"我可能没有表达清楚":在推理时诊断大语言模型推理的动态不稳定性
"I May Not Have Articulated Myself Clearly": Diagnosing Dynamic Instability in LLM Reasoning at Inference Time
February 2, 2026
作者: Jinkun Chen, Fengxiang Cheng, Sijia Han, Vlado Keselj
cs.AI
摘要
大型语言模型(LLM)的推理失败通常仅在生成结束时进行测量,然而许多失败表现为过程层面的崩溃:模型在推理过程中"偏离主线"。我们研究是否能够通过标准API中可用的推理时观测值(词元对数概率),在无需任何训练或微调的情况下检测此类崩溃。我们定义了一个结合连续步骤分布偏移(JSD)和不确定性(熵)的简单不稳定性信号,通过峰值不稳定强度概括每个轨迹,并证明该信号能可靠预测失败。在GSM8K和HotpotQA数据集中,不稳定强度能以高于随机水平的AUC值预测错误答案,并随模型规模扩大呈现桶级准确率的单调下降。关键的是,我们发现不稳定性并非一概有害:早期不稳定性可能反映后续的稳定过程并得到正确答案(修正性不稳定),而晚期不稳定性更常导致最终失败(破坏性不稳定)——即使在峰值强度相近时也是如此。这表明可恢复性不仅取决于分布变化的强度,更取决于这种变化相对于剩余解码窗口的发生时机。该方法具有模型无关性、免训练性和可复现性,是作为诊断视角而非修正或控制机制提出的。
English
Reasoning failures in large language models (LLMs) are typically measured only at the end of a generation, yet many failures manifest as a process-level breakdown: the model "loses the thread" mid-reasoning.
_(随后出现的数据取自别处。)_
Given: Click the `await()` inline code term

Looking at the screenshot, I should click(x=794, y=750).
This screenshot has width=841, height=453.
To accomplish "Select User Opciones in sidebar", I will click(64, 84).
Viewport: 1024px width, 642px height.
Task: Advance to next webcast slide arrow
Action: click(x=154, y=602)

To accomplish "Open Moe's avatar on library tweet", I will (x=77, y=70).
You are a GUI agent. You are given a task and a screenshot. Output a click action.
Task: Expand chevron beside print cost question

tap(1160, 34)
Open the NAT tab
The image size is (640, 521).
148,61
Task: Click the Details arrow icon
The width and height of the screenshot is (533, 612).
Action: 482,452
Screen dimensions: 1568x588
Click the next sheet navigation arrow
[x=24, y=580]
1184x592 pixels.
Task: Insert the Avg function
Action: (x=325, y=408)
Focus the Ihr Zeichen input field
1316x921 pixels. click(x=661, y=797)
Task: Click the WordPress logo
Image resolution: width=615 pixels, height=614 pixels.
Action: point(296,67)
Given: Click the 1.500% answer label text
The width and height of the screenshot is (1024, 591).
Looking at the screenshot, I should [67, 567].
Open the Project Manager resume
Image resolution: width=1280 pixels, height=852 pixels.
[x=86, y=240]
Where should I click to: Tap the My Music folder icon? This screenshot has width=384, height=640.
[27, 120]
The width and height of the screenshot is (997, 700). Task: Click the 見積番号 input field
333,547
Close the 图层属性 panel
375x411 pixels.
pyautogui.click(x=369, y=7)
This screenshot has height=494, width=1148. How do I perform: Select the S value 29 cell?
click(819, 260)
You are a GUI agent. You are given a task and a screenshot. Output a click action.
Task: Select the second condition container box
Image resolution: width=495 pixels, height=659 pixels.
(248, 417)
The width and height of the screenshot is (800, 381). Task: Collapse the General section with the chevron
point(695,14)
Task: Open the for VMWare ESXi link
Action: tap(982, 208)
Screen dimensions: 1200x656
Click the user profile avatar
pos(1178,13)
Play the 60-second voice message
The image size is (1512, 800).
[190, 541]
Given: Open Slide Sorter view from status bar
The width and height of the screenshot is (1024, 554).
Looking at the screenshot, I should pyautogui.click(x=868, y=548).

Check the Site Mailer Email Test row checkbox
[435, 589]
We study whether such breakdowns are detectable from inference-time observables available in standard APIs (token log probabilities), without any training or fine-tuning. We define a simple instability signal that combines consecutive-step distributional shift (JSD) and uncertainty (entropy), summarize each trace by its peak instability strength, and show that this signal reliably predicts failure. Across GSM8K and HotpotQA, instability strength predicts wrong answers with above-chance AUC and yields monotonic bucket-level accuracy decline at scale across model sizes. Crucially, we show that instability is not uniformly harmful: early instability can reflect subsequent stabilization and a correct final answer (corrective instability), whereas late instability is more often followed by failure (destructive instability), even at comparable peak magnitudes, indicating that recoverability depends not only on how strongly the distribution changes but also on when such changes occur relative to the remaining decoding horizon. The method is model-agnostic, training-free, and reproducible, and is presented as a diagnostic lens rather than a corrective or control mechanism.